### DIRECTIONS FOR THIS TASK
Copy out every line in the entries below that includes "computer".

### GIVEN INFORMATION
· · ·
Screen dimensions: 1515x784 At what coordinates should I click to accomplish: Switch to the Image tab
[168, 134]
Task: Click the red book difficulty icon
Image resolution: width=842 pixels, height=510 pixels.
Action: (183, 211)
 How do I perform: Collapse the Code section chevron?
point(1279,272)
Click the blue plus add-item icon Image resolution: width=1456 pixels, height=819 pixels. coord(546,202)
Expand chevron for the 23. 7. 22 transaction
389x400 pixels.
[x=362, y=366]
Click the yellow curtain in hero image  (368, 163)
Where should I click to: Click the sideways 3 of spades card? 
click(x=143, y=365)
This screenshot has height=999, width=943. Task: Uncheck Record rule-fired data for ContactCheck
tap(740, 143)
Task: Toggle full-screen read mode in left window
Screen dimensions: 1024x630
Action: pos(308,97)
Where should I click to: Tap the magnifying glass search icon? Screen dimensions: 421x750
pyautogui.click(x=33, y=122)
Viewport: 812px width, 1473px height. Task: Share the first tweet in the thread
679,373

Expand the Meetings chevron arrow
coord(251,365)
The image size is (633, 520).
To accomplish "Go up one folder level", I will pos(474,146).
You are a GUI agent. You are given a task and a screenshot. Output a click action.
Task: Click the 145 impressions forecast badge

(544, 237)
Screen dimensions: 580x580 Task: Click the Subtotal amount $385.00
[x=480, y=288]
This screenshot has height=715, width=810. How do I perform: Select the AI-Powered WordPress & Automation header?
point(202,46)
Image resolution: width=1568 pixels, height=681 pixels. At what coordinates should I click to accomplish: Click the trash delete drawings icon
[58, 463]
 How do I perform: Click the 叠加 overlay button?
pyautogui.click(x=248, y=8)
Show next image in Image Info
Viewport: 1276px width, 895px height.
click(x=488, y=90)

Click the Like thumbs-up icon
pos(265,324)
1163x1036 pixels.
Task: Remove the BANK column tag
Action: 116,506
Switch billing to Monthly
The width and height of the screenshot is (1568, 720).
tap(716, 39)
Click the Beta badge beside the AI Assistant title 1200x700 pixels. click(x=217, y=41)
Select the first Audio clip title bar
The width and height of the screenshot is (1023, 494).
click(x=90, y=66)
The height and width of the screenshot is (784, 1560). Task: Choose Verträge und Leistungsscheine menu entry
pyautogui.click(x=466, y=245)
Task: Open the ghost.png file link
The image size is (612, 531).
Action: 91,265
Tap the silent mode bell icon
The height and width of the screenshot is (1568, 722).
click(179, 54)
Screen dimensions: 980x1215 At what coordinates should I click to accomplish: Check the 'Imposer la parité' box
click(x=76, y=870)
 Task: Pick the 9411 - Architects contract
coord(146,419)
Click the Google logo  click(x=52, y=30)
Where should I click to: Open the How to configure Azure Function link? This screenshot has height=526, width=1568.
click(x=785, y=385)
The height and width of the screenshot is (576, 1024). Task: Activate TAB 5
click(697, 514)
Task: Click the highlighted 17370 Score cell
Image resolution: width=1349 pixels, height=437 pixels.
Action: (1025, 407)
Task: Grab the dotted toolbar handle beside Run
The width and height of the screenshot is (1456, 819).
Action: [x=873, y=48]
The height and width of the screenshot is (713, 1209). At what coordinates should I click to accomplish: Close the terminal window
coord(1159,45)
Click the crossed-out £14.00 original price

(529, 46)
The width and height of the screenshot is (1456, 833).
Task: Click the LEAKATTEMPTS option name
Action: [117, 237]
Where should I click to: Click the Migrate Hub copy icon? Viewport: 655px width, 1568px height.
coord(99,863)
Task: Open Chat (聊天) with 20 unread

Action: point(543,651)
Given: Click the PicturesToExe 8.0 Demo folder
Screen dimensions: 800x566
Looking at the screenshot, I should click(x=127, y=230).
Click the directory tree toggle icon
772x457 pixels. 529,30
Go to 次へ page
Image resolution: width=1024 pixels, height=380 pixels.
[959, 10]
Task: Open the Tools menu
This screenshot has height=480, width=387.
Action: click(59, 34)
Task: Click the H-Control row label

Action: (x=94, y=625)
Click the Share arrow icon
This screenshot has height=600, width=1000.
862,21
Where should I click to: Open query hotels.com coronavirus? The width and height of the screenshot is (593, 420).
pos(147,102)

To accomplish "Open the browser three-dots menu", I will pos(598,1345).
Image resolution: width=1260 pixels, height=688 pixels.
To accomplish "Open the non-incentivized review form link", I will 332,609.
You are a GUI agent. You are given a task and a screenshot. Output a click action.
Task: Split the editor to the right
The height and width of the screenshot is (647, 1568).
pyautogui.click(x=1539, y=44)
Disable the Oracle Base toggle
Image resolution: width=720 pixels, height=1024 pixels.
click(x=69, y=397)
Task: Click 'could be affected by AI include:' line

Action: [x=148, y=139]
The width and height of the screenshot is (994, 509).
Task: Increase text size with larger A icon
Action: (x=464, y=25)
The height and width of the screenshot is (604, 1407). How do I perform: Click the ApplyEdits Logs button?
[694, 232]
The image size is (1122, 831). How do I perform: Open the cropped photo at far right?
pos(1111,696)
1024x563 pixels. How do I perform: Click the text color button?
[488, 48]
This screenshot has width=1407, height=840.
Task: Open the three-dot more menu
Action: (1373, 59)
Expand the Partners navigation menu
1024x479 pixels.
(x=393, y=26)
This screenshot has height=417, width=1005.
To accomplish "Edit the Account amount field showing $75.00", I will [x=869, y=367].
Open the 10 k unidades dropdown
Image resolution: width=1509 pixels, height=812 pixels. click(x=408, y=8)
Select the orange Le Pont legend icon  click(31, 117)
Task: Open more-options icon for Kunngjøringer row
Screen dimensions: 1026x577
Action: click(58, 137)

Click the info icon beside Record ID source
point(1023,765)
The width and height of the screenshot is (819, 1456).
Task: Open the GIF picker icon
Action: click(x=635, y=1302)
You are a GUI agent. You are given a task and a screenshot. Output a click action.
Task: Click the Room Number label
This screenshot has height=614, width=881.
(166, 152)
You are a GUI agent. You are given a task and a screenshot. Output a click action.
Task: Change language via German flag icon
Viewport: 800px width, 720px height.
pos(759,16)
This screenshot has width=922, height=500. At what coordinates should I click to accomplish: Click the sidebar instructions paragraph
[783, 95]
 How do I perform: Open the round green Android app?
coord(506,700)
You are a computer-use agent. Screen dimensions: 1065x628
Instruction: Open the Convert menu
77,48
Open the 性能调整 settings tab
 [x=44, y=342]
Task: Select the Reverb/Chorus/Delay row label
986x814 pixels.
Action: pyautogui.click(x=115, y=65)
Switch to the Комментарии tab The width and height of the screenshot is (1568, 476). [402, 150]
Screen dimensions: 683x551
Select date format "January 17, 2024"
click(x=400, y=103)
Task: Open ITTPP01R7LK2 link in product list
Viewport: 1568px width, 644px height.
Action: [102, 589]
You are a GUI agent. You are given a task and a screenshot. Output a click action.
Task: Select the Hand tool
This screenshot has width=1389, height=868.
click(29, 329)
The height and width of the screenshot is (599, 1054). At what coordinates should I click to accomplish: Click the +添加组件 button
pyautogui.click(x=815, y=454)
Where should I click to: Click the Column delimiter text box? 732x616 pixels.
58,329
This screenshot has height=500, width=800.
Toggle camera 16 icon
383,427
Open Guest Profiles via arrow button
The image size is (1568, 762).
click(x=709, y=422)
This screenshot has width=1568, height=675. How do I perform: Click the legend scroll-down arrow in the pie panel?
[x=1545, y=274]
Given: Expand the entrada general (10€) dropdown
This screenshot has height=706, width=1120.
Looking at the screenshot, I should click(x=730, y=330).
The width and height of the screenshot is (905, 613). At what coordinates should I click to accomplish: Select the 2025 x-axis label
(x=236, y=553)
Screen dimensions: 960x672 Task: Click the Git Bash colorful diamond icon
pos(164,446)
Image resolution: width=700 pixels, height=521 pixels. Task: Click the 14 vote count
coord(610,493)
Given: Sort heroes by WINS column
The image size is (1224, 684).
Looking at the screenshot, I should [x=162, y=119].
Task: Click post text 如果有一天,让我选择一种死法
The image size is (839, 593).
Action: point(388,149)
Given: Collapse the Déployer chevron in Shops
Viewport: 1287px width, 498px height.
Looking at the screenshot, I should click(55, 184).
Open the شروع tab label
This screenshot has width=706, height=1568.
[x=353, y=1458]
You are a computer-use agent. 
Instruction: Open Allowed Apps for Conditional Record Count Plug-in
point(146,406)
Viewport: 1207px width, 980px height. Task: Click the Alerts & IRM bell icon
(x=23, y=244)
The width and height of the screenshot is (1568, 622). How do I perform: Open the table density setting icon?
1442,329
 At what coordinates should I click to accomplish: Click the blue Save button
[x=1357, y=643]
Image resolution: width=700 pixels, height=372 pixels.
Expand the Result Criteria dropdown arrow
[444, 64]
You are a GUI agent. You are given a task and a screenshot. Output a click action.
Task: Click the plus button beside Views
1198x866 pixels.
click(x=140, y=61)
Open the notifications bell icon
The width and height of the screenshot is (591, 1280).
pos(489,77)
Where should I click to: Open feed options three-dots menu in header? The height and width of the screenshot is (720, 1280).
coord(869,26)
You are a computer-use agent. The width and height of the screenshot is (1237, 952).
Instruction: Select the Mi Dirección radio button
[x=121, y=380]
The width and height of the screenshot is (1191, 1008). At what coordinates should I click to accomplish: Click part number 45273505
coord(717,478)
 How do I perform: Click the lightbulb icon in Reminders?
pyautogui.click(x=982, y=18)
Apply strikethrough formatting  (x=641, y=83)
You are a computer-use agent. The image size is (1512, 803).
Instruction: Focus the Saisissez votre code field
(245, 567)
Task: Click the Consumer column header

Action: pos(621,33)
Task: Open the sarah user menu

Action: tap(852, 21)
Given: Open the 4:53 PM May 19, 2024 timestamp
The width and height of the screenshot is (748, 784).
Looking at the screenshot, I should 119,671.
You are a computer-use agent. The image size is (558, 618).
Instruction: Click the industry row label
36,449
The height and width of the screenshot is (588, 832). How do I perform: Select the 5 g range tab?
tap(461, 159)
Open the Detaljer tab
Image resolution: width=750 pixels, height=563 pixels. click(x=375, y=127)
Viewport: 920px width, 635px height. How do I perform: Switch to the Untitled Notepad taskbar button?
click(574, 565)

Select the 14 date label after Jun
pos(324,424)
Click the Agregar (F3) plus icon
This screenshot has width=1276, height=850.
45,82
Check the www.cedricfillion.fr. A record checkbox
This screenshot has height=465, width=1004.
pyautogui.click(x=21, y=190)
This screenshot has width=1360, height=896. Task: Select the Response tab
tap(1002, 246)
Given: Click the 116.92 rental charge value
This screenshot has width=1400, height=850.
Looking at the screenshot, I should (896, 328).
· · ·
### WRITTEN ANSWER
You are a computer-use agent. Screen dimensions: 1065x628
You are a computer-use agent. 
You are a computer-use agent. The width and height of the screenshot is (1237, 952).
You are a computer-use agent. The image size is (1512, 803).
You are a computer-use agent. The image size is (558, 618).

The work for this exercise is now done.